### [THE INPUT]
▼▼▼
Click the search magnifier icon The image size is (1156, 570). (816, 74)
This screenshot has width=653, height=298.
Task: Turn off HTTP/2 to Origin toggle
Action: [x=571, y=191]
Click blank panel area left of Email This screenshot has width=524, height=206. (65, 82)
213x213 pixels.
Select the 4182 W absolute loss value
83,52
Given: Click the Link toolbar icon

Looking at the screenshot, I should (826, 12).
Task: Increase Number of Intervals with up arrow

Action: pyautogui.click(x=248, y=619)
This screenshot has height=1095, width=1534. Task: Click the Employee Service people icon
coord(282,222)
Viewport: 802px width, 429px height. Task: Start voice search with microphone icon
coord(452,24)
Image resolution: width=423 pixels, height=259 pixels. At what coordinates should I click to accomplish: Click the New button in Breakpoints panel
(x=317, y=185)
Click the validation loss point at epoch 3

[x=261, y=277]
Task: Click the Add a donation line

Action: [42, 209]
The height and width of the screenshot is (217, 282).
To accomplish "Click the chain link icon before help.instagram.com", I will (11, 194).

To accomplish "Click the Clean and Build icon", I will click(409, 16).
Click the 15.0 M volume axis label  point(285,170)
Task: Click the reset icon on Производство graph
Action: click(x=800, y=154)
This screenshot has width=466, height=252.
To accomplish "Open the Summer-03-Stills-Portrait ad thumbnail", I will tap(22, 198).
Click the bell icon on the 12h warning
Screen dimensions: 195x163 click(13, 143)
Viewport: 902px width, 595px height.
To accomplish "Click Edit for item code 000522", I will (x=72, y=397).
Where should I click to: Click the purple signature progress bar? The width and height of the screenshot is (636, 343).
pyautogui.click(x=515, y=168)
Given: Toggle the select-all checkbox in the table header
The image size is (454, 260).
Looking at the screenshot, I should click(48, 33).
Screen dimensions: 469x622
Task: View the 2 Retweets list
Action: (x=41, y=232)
▲▲▲
### [WHAT TO WORK ON]
Looking at the listing above, count the lines that contain "will" and give nothing but the number.

### [SOLUTION]
4